I could tell that it was hard for him to stand up to me and I felt my face burn with shame. “I’m so sorry,” I apologized sincerely. “I don’t remember doing that, but it does sound like something I would say, so I believe you. I need you to forgive me, not because I want you to tell me all of your secrets from now on, but because it was wrong of me to break a promise; your honor should be safe with me. I don’t want Allah (subhana wa ta’ala) to hold me accountable for violating your rights, so please tell me that you forgive your mother who made a mistake. You’re not a little kid with funny stories for me to share with everyone; you’re a young man who has his own reputation and dignity, and I need to respect that. Next time you tell me something is private, I promise to keep it that way, insha-Allah.”
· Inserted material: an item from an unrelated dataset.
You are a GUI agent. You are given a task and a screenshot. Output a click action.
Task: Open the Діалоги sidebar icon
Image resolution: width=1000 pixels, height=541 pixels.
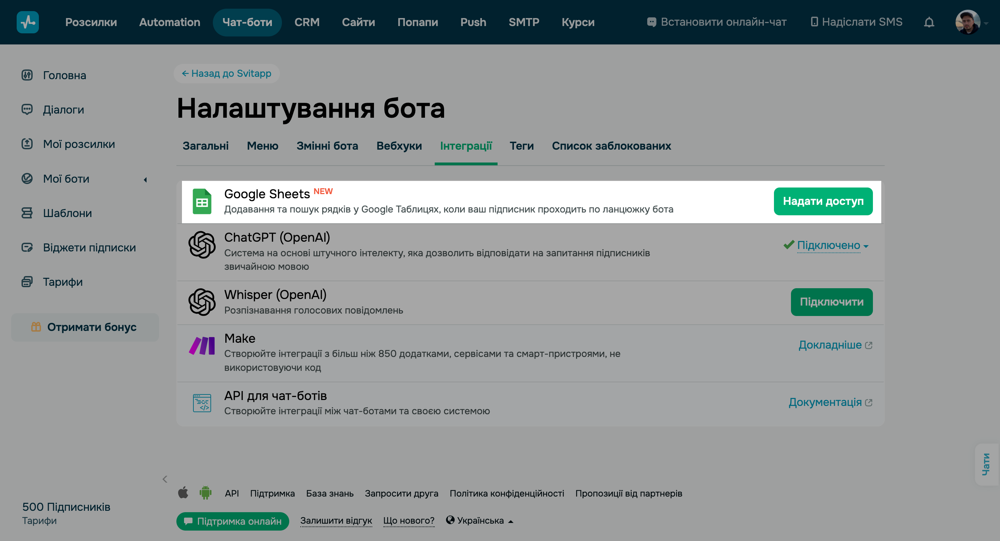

He seemed relieved and quickly reassured me that I was off the hook. I find it incredible that he carried that anger/hurt/disappointment with him for so long without letting me know. It was soon after that conversation, however, that I noticed he started opening up with me once again…and I have been mindful of my promise to him ever since.
4) Give them the language to identify their feelings and emotions.
I was impressed recently when I met with a student at my homeschooling co-op who was having a hard time accepting this year’s Student Council election results. When I informed him of his teacher’s concern regarding his ability to focus in class after hearing about the winners, he confessed, “I thought I was going to win this year, but I lost by just one vote. I couldn’t calm down and kept obsessing about the fact that I didn’t win…yet again. I was jealous of So-and-So for winning instead of me, so I was really rude to him. But I know I was just being a sore loser, so I apologized to him after I did wudu (ablutions) and had had time to cool down.”
It’s not often that you meet a 12-year-old young man who is able to identify feelings like “jealousy” and “sore loser” and who can then come up with a game plan for calming himself down (like doing wudu). I congratulated his parents for giving him the vocabulary and the tools to deal with his strong emotions.
5) Be honest. Be willing to share of yourself even when you’re not presented in the most flattering light.
More than once, my husband and I have gone out on a limb and shared our own uncomfortable truths with our kids. The time I tried a cigarette when I was in middle school. The time a neighborhood bully chipped my husband’s tooth. My first crush in elementary school. My husband’s struggle as “a lapsed Muslim” in the college years. The lies I told to look cool in front of friends. The friends he made who weren’t necessarily the best influence. The more we show the kids that we trust them with our own “secrets” and the more we show them that we have grown from our mistakes, the more they learn that they too have lives worth living and lessons worth learning. We never trivialize anything that is considered to be displeasing to Allah (swt), we don’t make light of our flaws, we are not dismissive of our remorse and our regrets, but we do let them know that they aren’t alone in this journey called “Life”…we are all traveling this road together. Once they realize that, our hope is that they will be willing to reach out to those of us who are a bit further down the path for advice and admonitions. Insha’Allah (God willing)!